The House on Mango Street is a 1984 young-adult novel by Sandra Cisneros. It is structured as a series of vignettes told from the point of view of Esperanza, a young Mexican girl, who describes her neighborhood, her life and the people she knows.
The House on Mango Street contains the following tropes:
- Abusive Parents: Sally's dad beats her.
- Book-Ends: Part of the first vignette appears in the final vignette, Mango Says Goodbye Sometimes. And yes, the part that's repeated ends after the comma:We didn't always live on Mango Street. Before that we lived on Loomis on the third floor, and before that we lived on Keeler.
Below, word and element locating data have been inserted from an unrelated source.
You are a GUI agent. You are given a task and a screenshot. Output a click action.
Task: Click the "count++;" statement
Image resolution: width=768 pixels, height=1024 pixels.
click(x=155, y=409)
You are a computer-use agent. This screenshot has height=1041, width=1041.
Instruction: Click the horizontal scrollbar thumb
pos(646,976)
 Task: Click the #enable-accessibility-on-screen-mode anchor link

Before Keeler it was Paulina,
- Bratty Teenage Daughter: Esperanza's parents tell her she is being a bart when she stops participating in some family activities, out of frustration with their poverty.
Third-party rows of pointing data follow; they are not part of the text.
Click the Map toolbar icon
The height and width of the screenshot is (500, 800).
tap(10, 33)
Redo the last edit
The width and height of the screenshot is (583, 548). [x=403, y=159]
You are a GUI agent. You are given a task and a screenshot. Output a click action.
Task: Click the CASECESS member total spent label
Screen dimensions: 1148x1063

- Character Title: The chapters "Marin," "Meme Ortiz," "Sire," and "Sally" are named after the characters who appear in the chapters.
- Jerkass: Mamacita's husband. He complains about Mamacita only being able to speak Spanish, when he could teach her English himself.
- Long Title: Some of the chapter names.
- There Was an Old Woman She Had So Many Children She Didn't Know What to Do
- Papa Who Wakes Up Tired in the Dark
- Rafaela Who Drinks Coconut & Papaya Juice on Tuesdays
- Alicia & I Talking on Edna's Steps
- Most Writers Are Writers: Writing is Esperanza's means of escape.
- One-Word Title: The chapters Hairs, Laughter, Chanclas, and Hips have titles one word long.
- One-Paragraph Chapter: The book's chapters are rather short, with some being only two pages long.
- Rape as Drama: Implied. Esperanza is very clearly assaulted at a carnival by some random man, but it's never stated how far it goes. The reader knows that there was some very forceful kissing, but Esperanza doesn't elaborate. Was it too horrific? Did she block it from her memory? We don't know.
- Title Drop: A vignette title is repeated in the story. "The House on Mango Street" (which is actually a double Title Drop, given that it's the book's title).
- Wrong Side of the Tracks: Esperanza and her family live in the Latino part of Chicago, where most families are poor. She derisively describes how white people who go there are scared of her neighborhood, and she also says that it's scary for her people to go into a wealthy neighborhood.